## Assigned task:
Below are the records; give again exactly the line with "Viewport: 233px width, 216px height.", the line with "Given: Remove user role tag", and each line that lies between them, and nothing besides.

## Saved data entries:

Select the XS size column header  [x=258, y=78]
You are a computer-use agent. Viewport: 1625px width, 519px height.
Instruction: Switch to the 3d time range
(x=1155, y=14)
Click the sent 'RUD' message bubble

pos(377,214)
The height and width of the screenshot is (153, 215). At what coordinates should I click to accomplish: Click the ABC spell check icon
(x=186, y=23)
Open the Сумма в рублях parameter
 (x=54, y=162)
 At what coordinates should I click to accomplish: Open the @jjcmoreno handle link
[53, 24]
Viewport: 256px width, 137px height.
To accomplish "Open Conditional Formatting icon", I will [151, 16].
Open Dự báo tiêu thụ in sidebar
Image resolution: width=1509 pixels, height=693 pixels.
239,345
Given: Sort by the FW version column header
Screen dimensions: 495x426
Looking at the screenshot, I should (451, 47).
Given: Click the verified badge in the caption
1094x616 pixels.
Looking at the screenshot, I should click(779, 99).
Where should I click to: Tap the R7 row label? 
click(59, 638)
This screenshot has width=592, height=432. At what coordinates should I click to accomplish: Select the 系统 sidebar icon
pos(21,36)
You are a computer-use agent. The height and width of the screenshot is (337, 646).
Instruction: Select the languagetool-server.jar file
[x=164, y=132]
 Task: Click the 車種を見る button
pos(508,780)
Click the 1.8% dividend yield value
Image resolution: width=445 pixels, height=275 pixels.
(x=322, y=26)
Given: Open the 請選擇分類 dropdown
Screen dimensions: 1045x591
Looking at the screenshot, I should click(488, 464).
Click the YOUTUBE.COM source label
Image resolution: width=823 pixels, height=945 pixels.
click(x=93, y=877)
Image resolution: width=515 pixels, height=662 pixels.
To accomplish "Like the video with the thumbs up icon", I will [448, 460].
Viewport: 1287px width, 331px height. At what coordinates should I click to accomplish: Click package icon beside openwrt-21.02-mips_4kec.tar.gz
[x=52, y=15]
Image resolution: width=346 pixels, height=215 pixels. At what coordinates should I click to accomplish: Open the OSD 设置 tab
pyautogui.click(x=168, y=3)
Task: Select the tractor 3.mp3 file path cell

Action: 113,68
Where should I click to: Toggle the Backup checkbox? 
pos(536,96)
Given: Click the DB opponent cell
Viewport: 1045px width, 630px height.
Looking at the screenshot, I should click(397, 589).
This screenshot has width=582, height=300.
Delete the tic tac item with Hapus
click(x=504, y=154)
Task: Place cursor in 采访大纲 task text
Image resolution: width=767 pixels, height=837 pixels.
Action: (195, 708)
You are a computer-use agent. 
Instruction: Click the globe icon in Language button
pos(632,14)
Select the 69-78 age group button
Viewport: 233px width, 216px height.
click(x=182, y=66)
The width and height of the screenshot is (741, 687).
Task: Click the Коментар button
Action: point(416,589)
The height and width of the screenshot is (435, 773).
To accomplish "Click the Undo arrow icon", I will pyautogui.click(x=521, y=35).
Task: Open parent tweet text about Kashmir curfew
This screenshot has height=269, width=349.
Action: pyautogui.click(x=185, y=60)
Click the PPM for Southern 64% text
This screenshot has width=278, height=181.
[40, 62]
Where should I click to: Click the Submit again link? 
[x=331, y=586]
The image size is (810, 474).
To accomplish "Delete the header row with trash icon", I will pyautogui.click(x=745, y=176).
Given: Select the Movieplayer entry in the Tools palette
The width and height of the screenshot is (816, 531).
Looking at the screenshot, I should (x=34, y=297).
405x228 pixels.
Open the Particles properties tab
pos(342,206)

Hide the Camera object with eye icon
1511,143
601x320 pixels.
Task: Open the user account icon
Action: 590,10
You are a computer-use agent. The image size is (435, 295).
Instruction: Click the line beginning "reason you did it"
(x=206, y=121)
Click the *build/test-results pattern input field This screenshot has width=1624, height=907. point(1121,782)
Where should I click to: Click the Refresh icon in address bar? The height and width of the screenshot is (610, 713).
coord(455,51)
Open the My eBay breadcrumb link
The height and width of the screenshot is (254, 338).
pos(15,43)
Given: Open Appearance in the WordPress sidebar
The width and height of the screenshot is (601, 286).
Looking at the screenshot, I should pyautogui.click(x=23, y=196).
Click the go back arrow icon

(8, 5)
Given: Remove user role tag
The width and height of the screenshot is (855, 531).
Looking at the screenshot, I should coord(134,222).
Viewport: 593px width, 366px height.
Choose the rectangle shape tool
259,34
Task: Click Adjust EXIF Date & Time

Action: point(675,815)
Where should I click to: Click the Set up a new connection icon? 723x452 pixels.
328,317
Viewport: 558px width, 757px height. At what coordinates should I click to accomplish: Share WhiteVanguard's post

## Result of this exercise:
Viewport: 233px width, 216px height.
click(x=182, y=66)
The width and height of the screenshot is (741, 687).
Task: Click the Коментар button
Action: point(416,589)
The height and width of the screenshot is (435, 773).
To accomplish "Click the Undo arrow icon", I will pyautogui.click(x=521, y=35).
Task: Open parent tweet text about Kashmir curfew
This screenshot has height=269, width=349.
Action: pyautogui.click(x=185, y=60)
Click the PPM for Southern 64% text
This screenshot has width=278, height=181.
[40, 62]
Where should I click to: Click the Submit again link? 
[x=331, y=586]
The image size is (810, 474).
To accomplish "Delete the header row with trash icon", I will pyautogui.click(x=745, y=176).
Given: Select the Movieplayer entry in the Tools palette
The width and height of the screenshot is (816, 531).
Looking at the screenshot, I should (x=34, y=297).
405x228 pixels.
Open the Particles properties tab
pos(342,206)

Hide the Camera object with eye icon
1511,143
601x320 pixels.
Task: Open the user account icon
Action: 590,10
You are a computer-use agent. The image size is (435, 295).
Instruction: Click the line beginning "reason you did it"
(x=206, y=121)
Click the *build/test-results pattern input field This screenshot has width=1624, height=907. point(1121,782)
Where should I click to: Click the Refresh icon in address bar? The height and width of the screenshot is (610, 713).
coord(455,51)
Open the My eBay breadcrumb link
The height and width of the screenshot is (254, 338).
pos(15,43)
Given: Open Appearance in the WordPress sidebar
The width and height of the screenshot is (601, 286).
Looking at the screenshot, I should pyautogui.click(x=23, y=196).
Click the go back arrow icon

(8, 5)
Given: Remove user role tag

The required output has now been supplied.